I have a Thread about it in the Outdoors section 
look at it and that should show how to hope helped 
Peace out


----------



## GanjaGuru (May 11, 2006)

"The other question I was really curious about was how many seeds to plant in a given location? And how far apart should they really be?" 
-The plants should be 6' apart.

"What's the chances of a seed yielding a plant type stuff."
-I don't understand the Q.


----------



## Nugget123 (May 11, 2006)

Kindbud great song i smoked all day to that song


----------



## Brine409 (May 12, 2006)

Will every seed yield a plant? Should I plant one seed every 6', and just see what comes of it?


----------



## Hick (May 12, 2006)

Brine409 said:
			
		

> Will every seed yield a plant? Should I plant one seed every 6', and just see what comes of it?

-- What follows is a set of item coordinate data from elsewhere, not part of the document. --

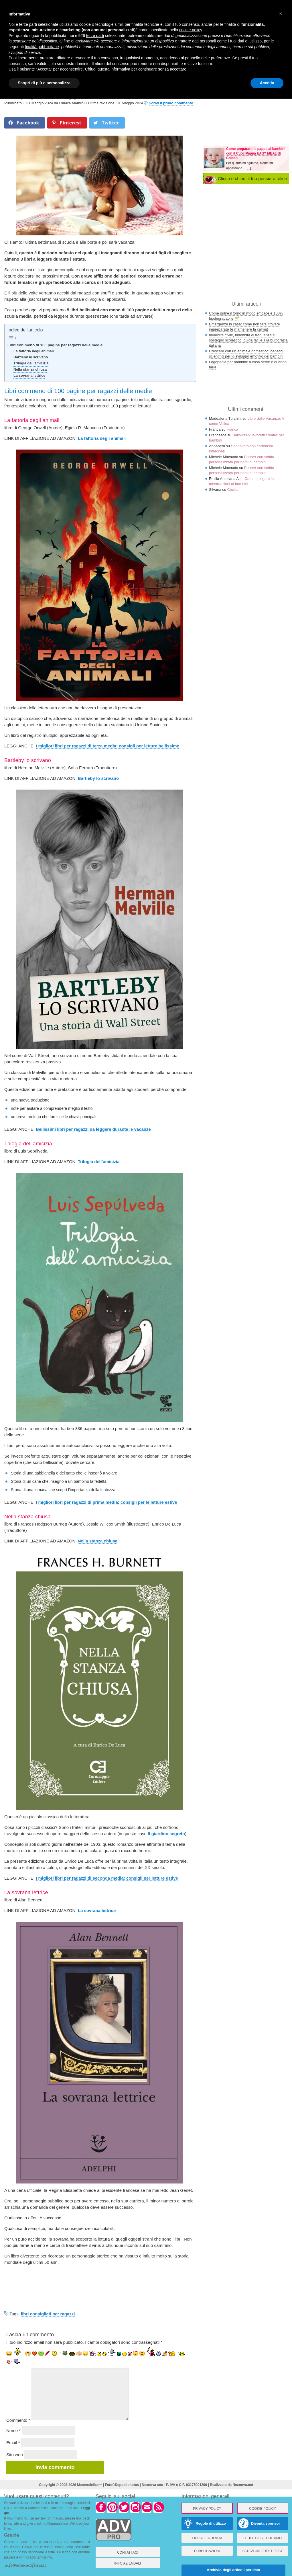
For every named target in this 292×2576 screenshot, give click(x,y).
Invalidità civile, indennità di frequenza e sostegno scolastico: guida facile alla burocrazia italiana (248, 340)
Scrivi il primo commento (171, 103)
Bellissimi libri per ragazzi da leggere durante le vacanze (93, 1129)
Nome (13, 2430)
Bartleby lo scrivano (30, 357)
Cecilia (232, 489)
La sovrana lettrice (29, 376)
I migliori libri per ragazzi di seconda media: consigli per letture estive (107, 1878)
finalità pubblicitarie (42, 46)
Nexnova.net (243, 2485)
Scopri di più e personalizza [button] (44, 83)
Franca (232, 429)
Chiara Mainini (72, 103)
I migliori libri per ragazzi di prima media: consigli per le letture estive (106, 1502)
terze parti (95, 35)
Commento (18, 2420)
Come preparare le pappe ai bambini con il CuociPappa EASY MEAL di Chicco (255, 153)
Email (13, 2442)
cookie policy (190, 30)
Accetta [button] (267, 83)
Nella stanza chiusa (30, 370)
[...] (249, 168)
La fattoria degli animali (33, 351)
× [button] (280, 14)
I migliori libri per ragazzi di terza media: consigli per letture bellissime (107, 745)
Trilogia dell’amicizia (30, 363)
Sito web (14, 2454)
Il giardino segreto (166, 1833)
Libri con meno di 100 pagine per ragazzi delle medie (55, 345)
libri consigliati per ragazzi (48, 2313)
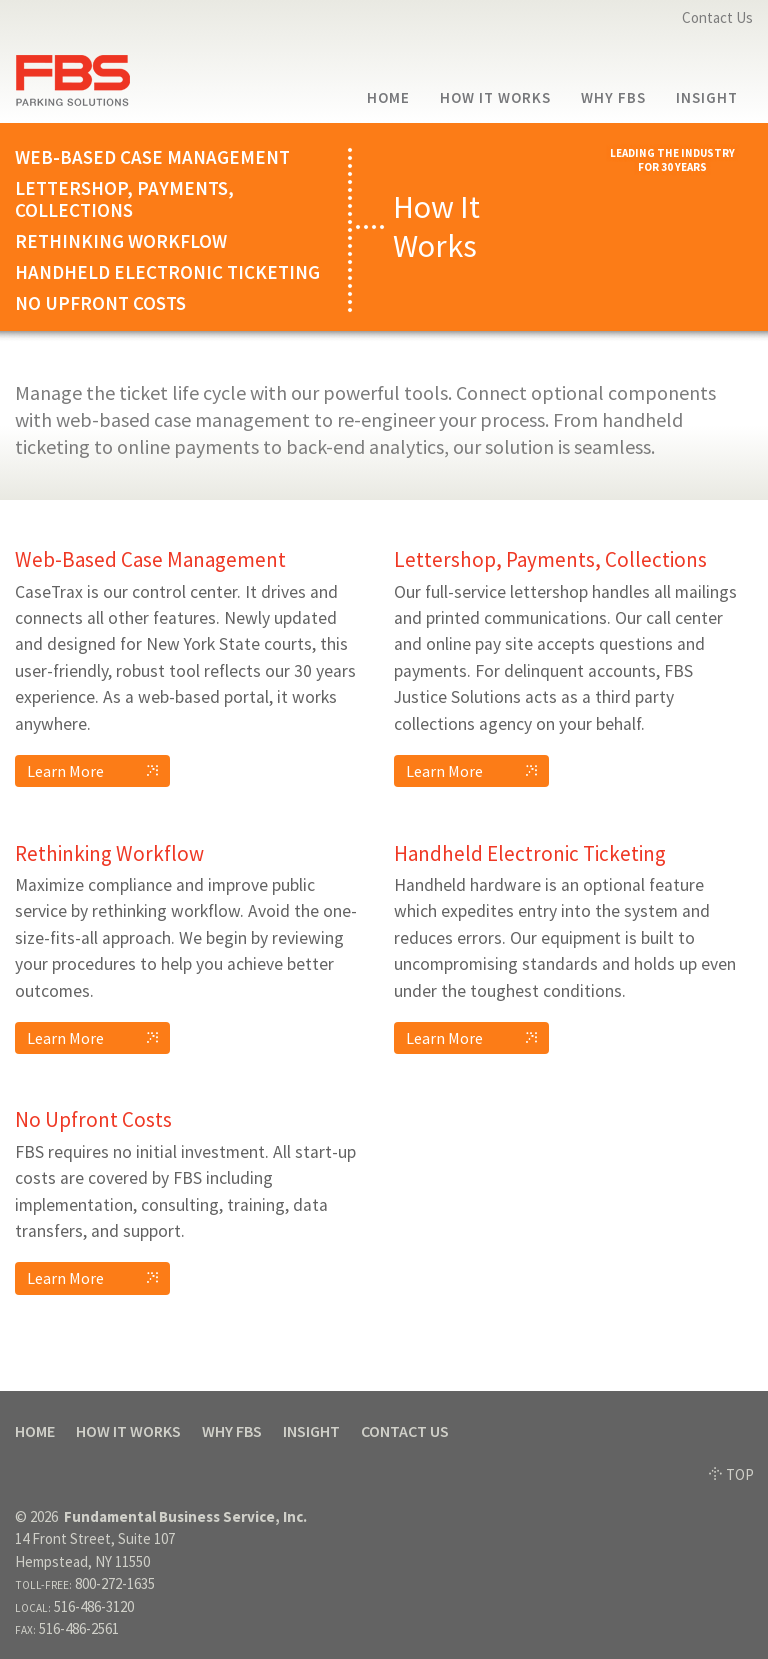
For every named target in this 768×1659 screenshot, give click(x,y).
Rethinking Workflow (121, 241)
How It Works (495, 98)
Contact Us (717, 17)
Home (388, 98)
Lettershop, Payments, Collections (124, 200)
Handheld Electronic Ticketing (167, 272)
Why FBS (613, 98)
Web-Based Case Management (152, 157)
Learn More (98, 771)
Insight (707, 98)
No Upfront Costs (100, 303)
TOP (731, 1474)
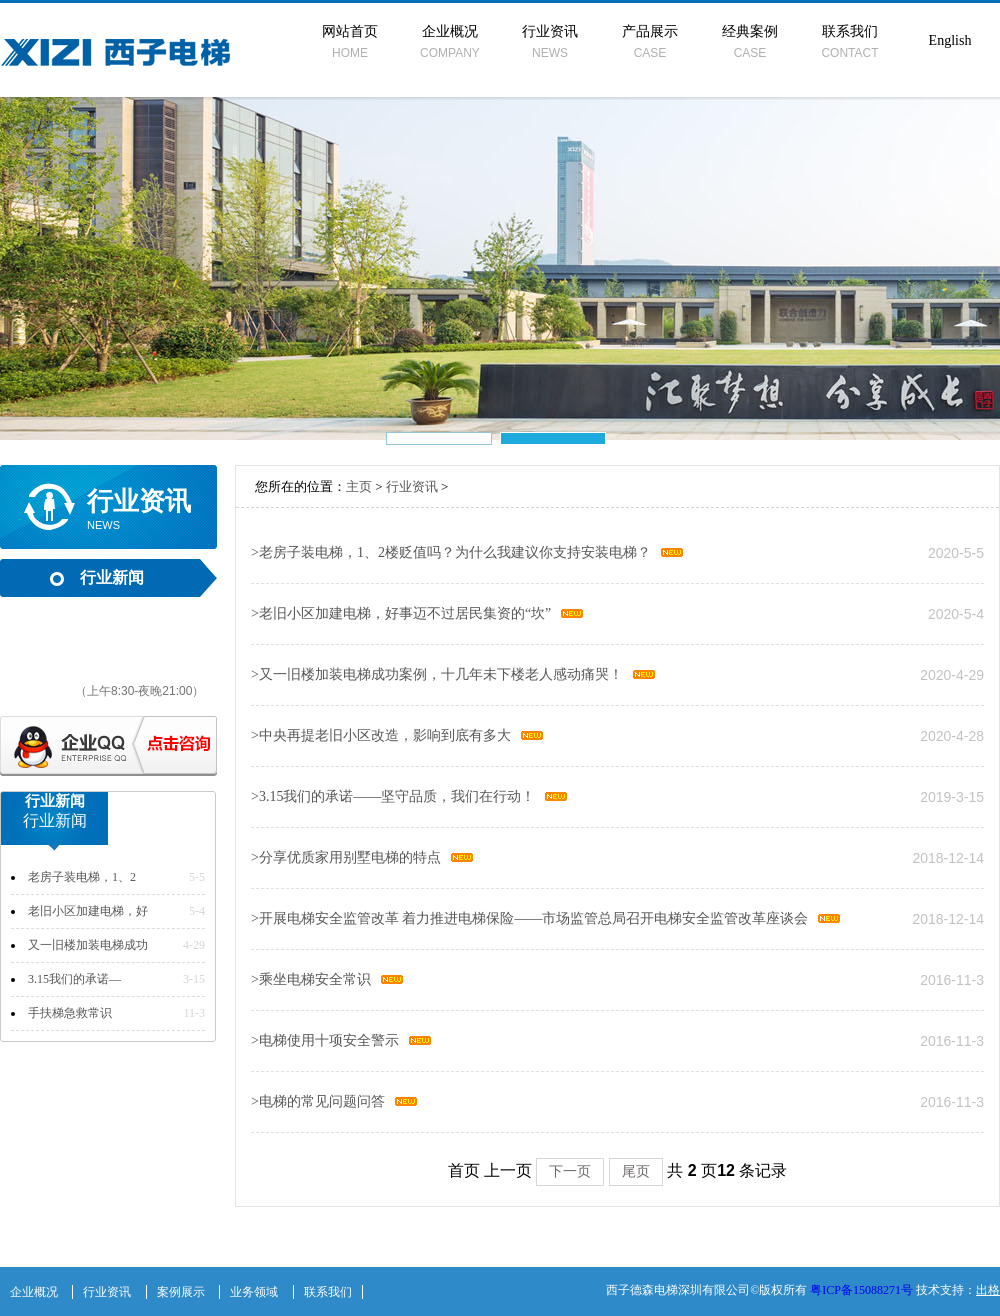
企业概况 (450, 42)
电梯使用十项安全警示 (325, 1040)
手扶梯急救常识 (70, 1013)
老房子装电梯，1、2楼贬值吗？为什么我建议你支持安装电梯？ (451, 552)
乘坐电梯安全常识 (311, 979)
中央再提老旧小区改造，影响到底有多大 (381, 735)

 Not _every_ seed is going to germinate. That depends on the quality of the seeds and the quality of the environment. 
  In guerrilla grows, I've found an average of about 1 in 3 survive to maturity, especially your first couple of seasons. Plant 1 for the critters/weather, 1 for the theives and 1 for yourself.


----------



## GanjaGuru (May 12, 2006)

The BEST way to grow pot as far as spacing is concerned it to raise the plants until they're 8" tall in planters, and then transplant to the garden.
OR
prepare holes 3' x 3' and plant 3 seeds at each location.  After a few weeks remove the smallest seedlings at each site.


----------